Missouri Considers Legislation to Protect Minors From Gender Transition Procedures

Missouri Considers Legislation to Protect Minors From Gender Transition Procedures

Missouri is the latest state to introduce legislation prohibiting gender transition procedures on minors, joining more than 35 states currently considering variations of the Save Adolescents from Experimentation (SAFE) Act.

To date, Arkansas is the only state to have passed such legislation. On April 6, 2021, Arkansas enacted House Bill 1570 over the governor’s veto, banning the use of puberty blockers, cross-sex hormones and gender reassignment surgeries for the purpose of gender transition on individuals under 18.

Missouri’s House Bill No. 2649, introduced by Rep. Suzie Pollock of the state’s 123rd district, largely mirrors Arkansas’ legislation. “It makes it illegal to practice giving children cross-sex hormones, puberty blockers, or any kind of surgery” that would alter their young bodies for life, Pollock said on the Family Research Council’s (FRC) “Washington Watch” broadcast. “I really want to get that in law and protect children because who knows where things can progress to and what they’ll be trying next?”

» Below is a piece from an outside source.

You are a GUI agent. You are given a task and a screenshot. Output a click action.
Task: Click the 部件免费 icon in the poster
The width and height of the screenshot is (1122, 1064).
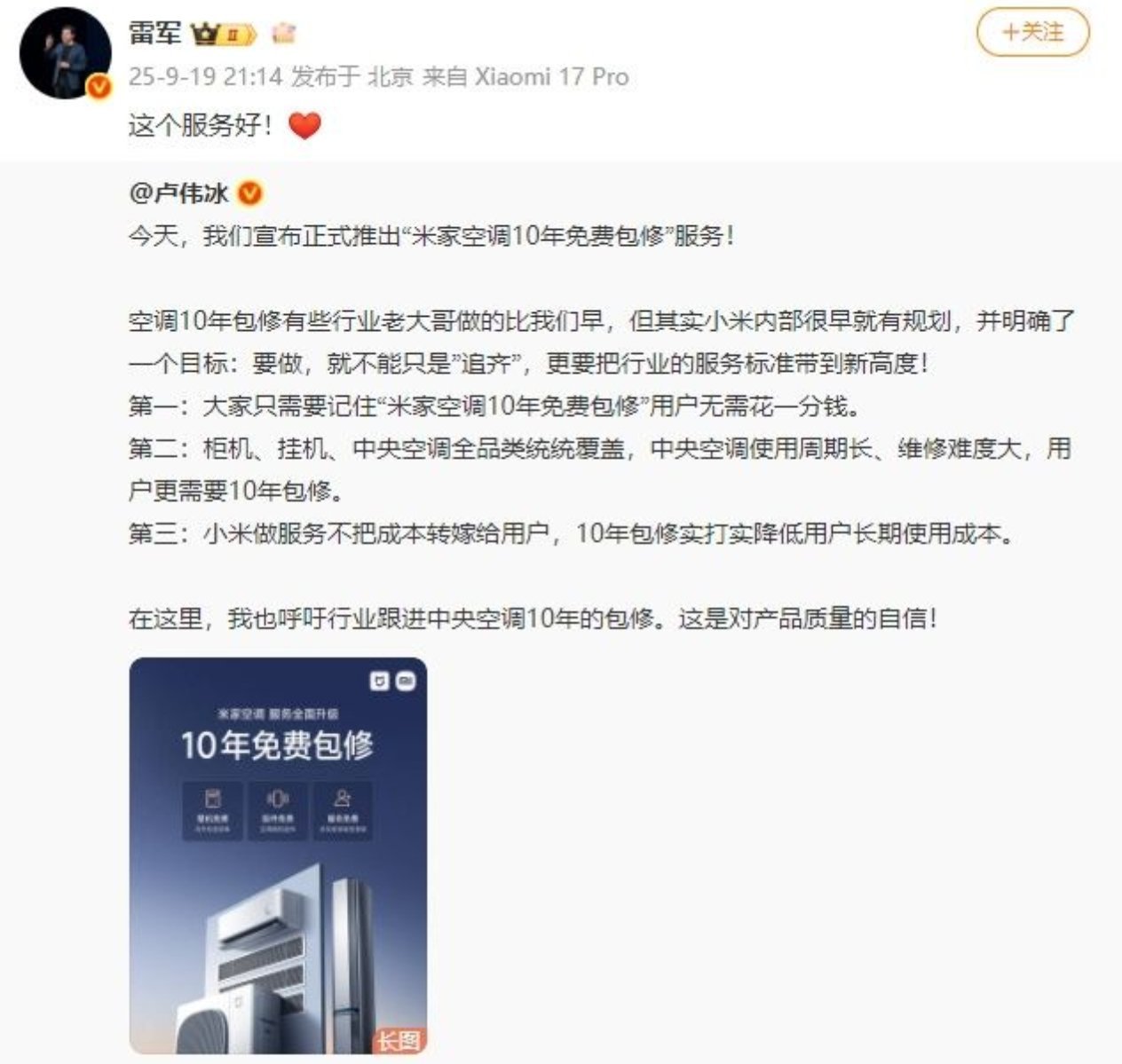[x=278, y=798]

Like Arkansas’ legislation, Missouri’s bill bans the use of public funds or insurance coverage mandates for any gender-transitioning procedures, except for treatment of minors diagnosed with physiological intersex disorder. The proposed bill also provides legal recourse for minors who have been permanently disfigured or sterilized by such medical or surgical procedures.

FRC reports that last year 21 states introduced bills banning gender transition procedures on minors. This year, 17 states have already introduced similar legislation.

The SAFE Act legislation sweeping the country from North Carolina to Utah comes in the wake of the American Psychological Association’s push for radical medical treatments for gender dysphoria, which they define as “psychological distress that results from incongruence between one’s sex assigned at birth and one’s gender identity.”

According to FRC, the number of gender reassignment clinics in the United States has increased from one in 2007 to 50 as of last year. The nonprofit family public policy advocacy organization also cites reporting by Abigail Shrier, an author and writer for the Wall Street Journal, that most Western countries have seen a 1,000% to 5,000% increase in teenage females seeking treatment from gender clinics and psychologists—many of whom recommend that these girls socially and physically transition through hormones and sometimes surgery.